--- Page excerpt ---
SMART did another inspection last month in Harrison, N.Y., after a woman reported that the Prius she was driving suddenly accelerated into a wall. An inspection of the vehicle electronics by Toyota found that the driver never had her foot on the brake in the moments before impact.
But the SMART team may have helped Toyota's adversaries on March 12, when it inspected a 2007 Camry after an alleged sudden acceleration event.
Linda Tang, an Orange County resident who is suing Toyota over alleged defects in the Camry electronics, said her vehicle suddenly accelerated after she had taken it to a dealership for repairs under recall.
Toyota initially did not inspect the vehicle. It was only after Tang's attorney enlisted congressional investigators to contact the Department of Transportation that the inspection was scheduled.
At a sophisticated Toyota facility in Orange County, a large team of company technicians spent nearly seven hours going over the vehicle. Two federal safety investigators flew in from Washington to oversee the inspection. They were joined by an automotive electronics expert hired by Tang's attorney.
Near the near the end of the day, the Toyota technicians acknowledged a major error.
---
• **What you need to do**:
1) Please rewrite the paragraph of the Toyota excerpt beginning "At a sophisticated Toyota facility" in a shorter form, keeping its main facts.
2) Reproduce the Toyota excerpt word for word from "At a sophisticated" to "by Tang's attorney.".
The data that comes next plays no part in this.
--- Given information ---
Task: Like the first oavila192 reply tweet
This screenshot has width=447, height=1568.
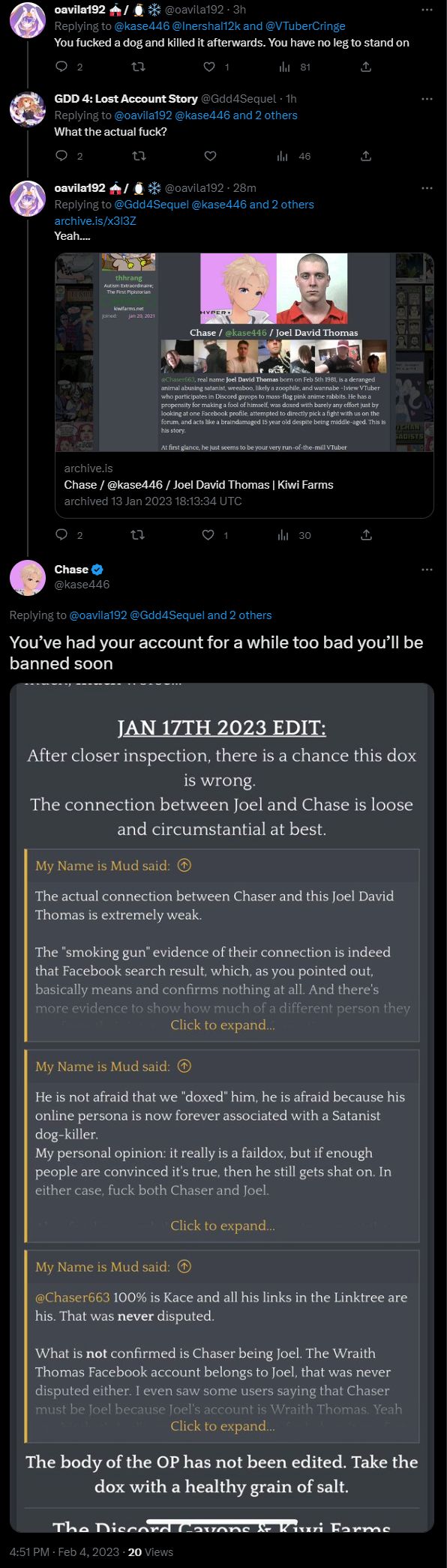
---
• **Results in order**:
1) A large team of Toyota technicians spent nearly seven hours examining the vehicle at a sophisticated company facility in Orange County. Two federal safety investigators from Washington oversaw the work, along with an automotive electronics expert hired by Tang's attorney.

2)
At a sophisticated Toyota facility in Orange County, a large team of company technicians spent nearly seven hours going over the vehicle. Two federal safety investigators flew in from Washington to oversee the inspection. They were joined by an automotive electronics expert hired by Tang's attorney.